• Dataset:
━━━━━━━━━━━━━━━━━━━━

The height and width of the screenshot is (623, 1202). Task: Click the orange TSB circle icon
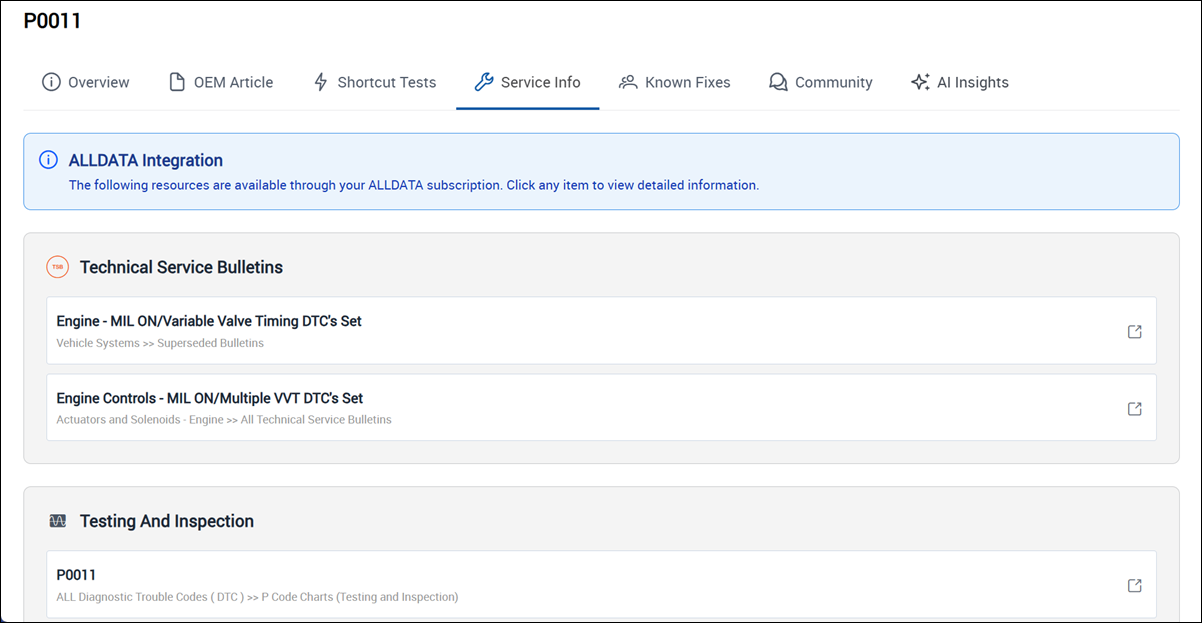click(57, 267)
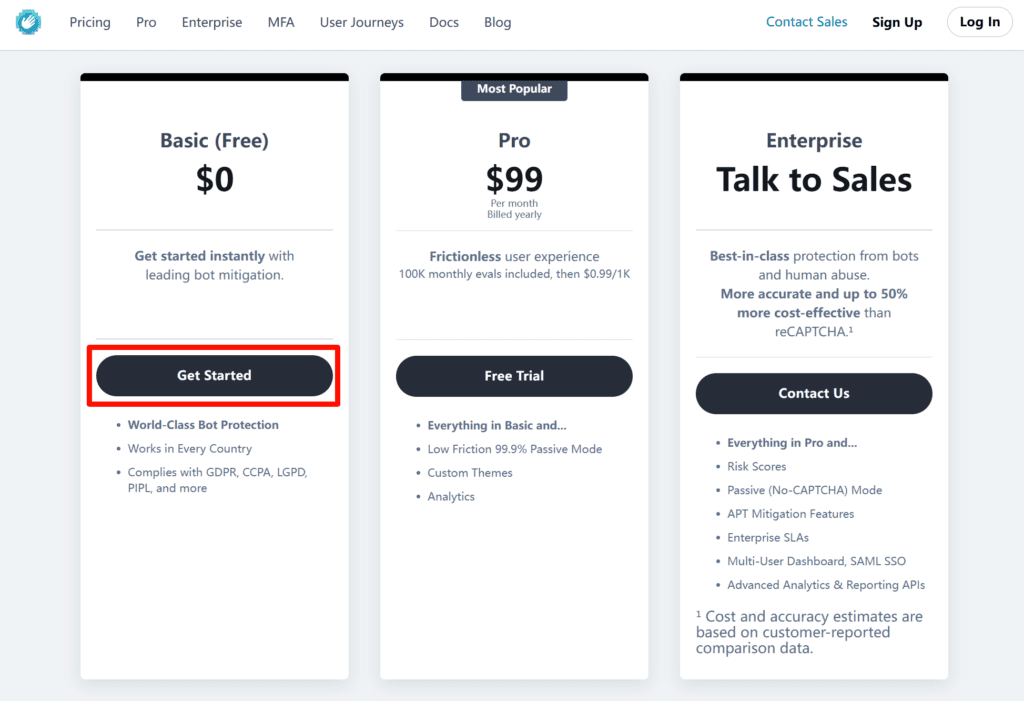Click the Basic (Free) plan heading
Image resolution: width=1024 pixels, height=701 pixels.
(214, 141)
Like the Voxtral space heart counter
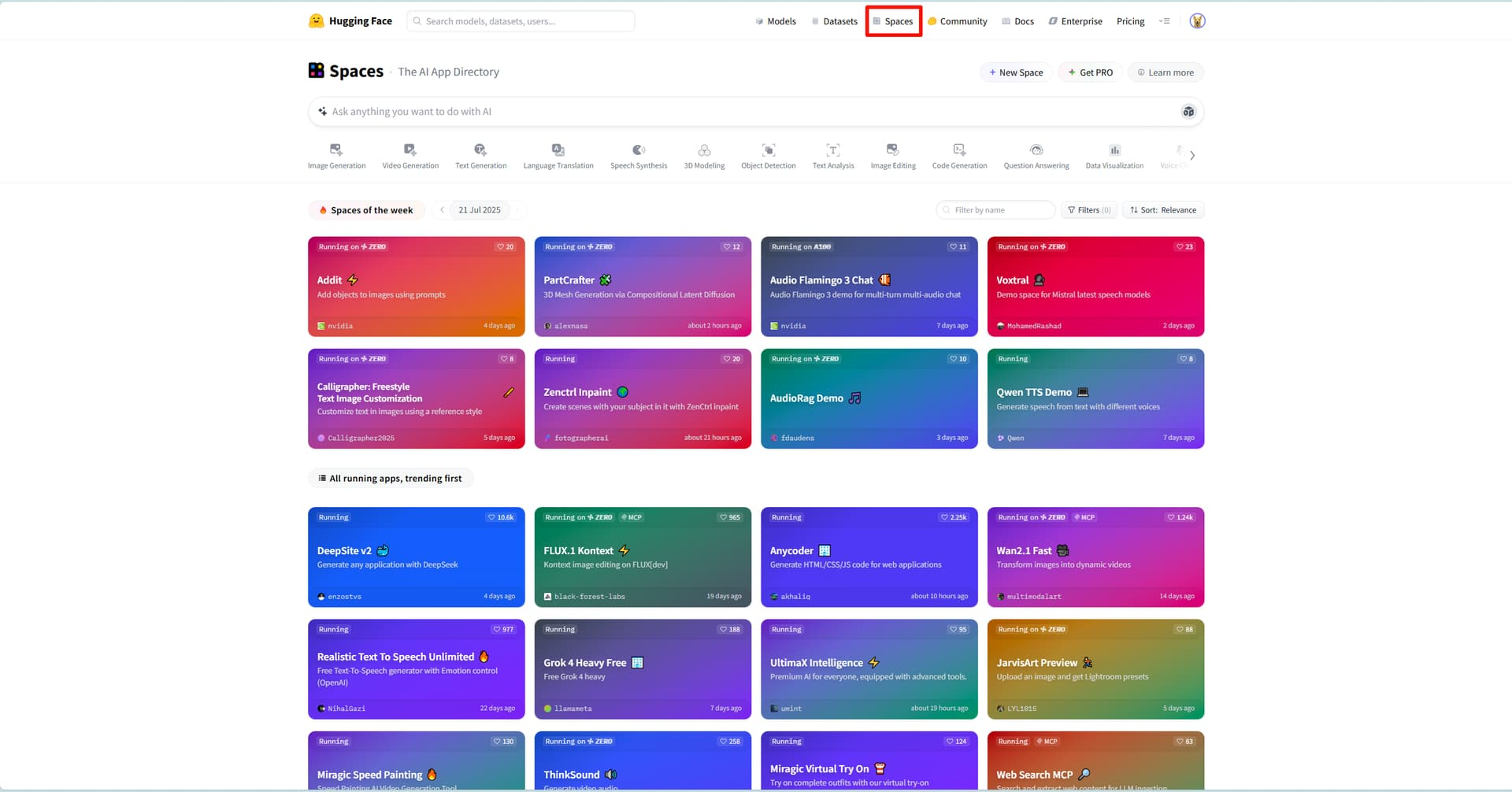This screenshot has width=1512, height=792. click(1184, 247)
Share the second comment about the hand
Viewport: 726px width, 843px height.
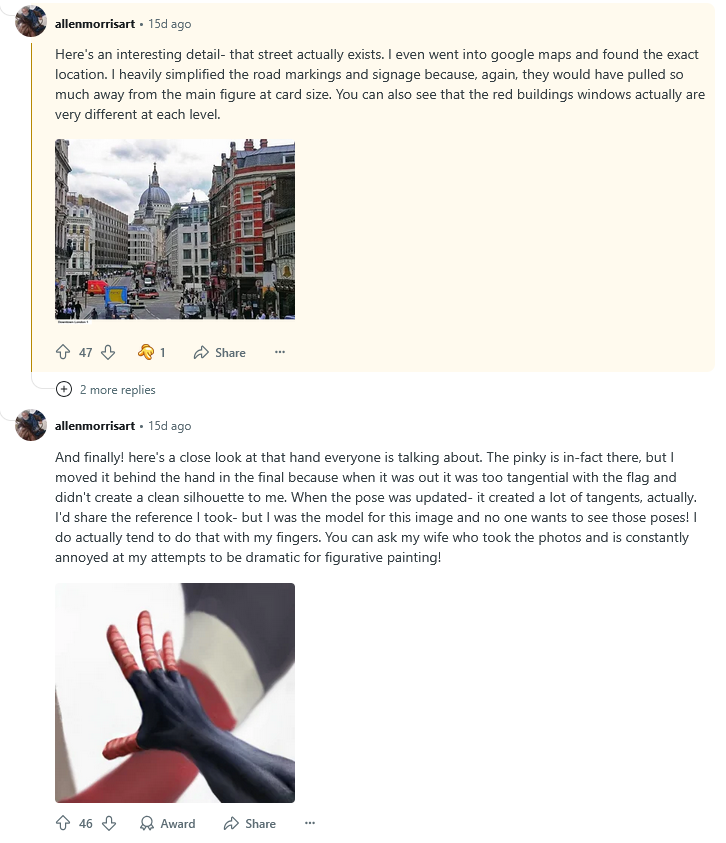pos(250,824)
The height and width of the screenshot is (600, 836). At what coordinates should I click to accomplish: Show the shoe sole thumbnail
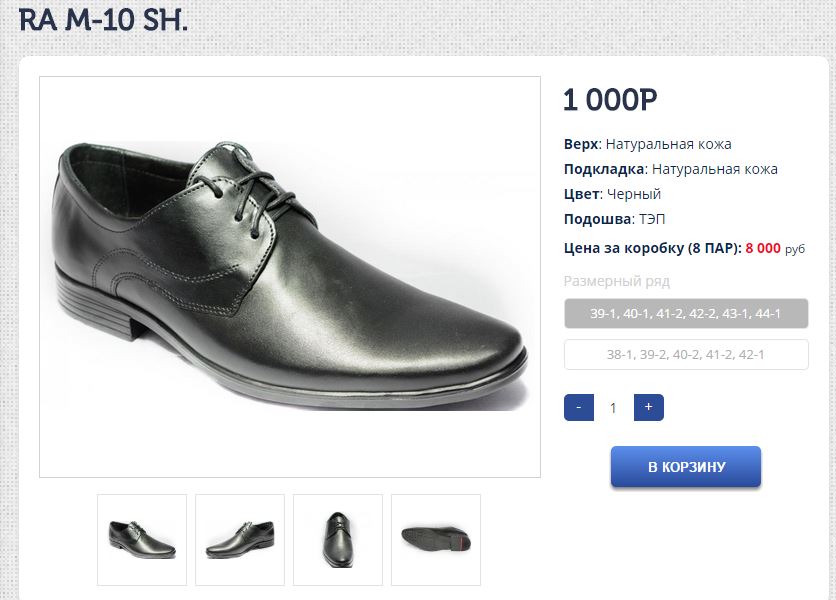pyautogui.click(x=436, y=540)
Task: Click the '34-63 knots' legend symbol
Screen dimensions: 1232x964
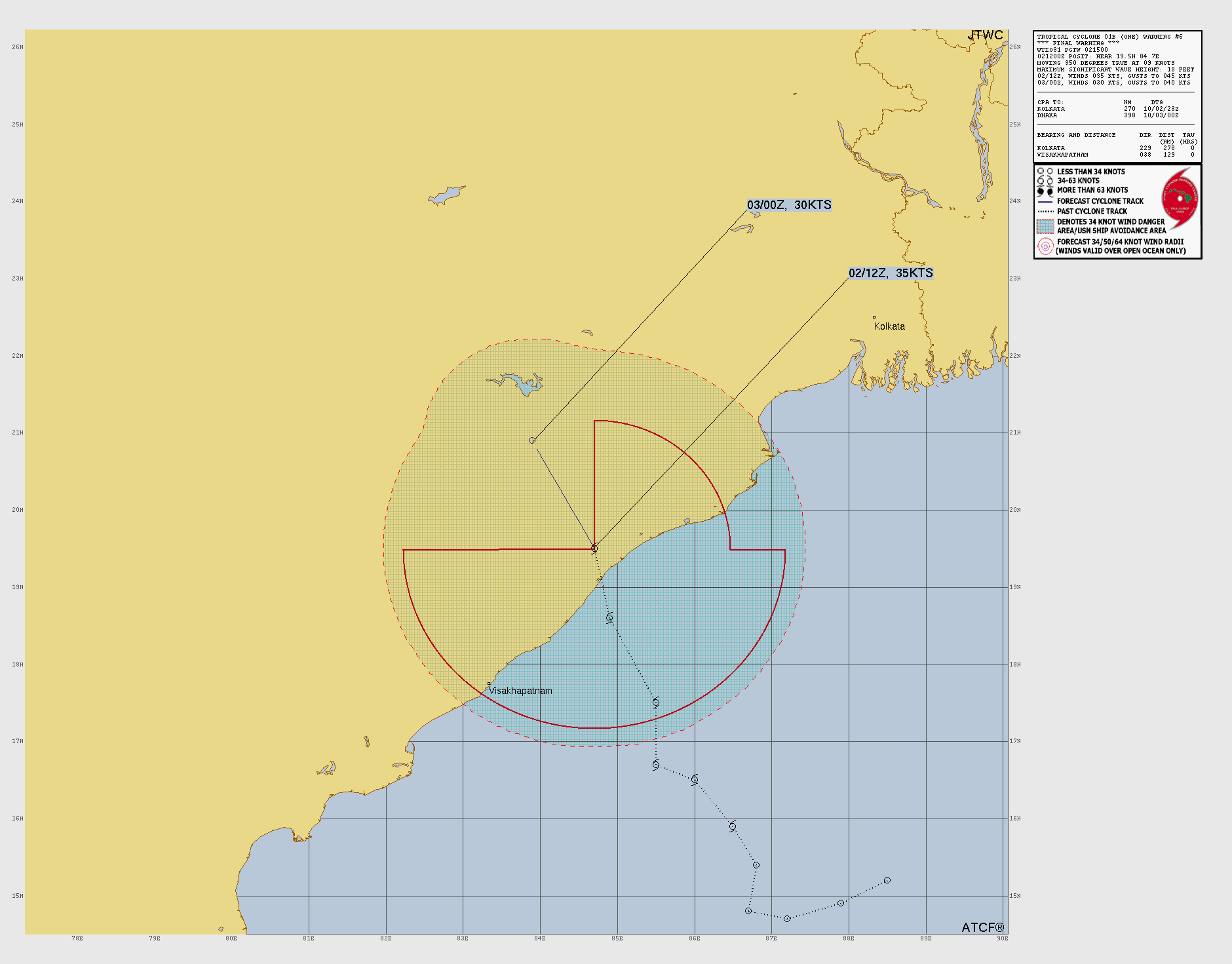Action: pos(1045,181)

━━━━━━━━━━━━━━━━━━━━

• Action item: Leaving out the images, return the entries above exactly as they read.

• Exercise result:
The height and width of the screenshot is (623, 1202). Task: Click the orange TSB circle icon
click(57, 267)
Click the Basic (Free) plan heading
Image resolution: width=1024 pixels, height=701 pixels.
(214, 141)
Like the Voxtral space heart counter
This screenshot has width=1512, height=792. click(1184, 247)
Share the second comment about the hand
Viewport: 726px width, 843px height.
pos(250,824)
The height and width of the screenshot is (600, 836). At what coordinates should I click to accomplish: Show the shoe sole thumbnail
pyautogui.click(x=436, y=540)
Task: Click the '34-63 knots' legend symbol
Screen dimensions: 1232x964
Action: pos(1045,181)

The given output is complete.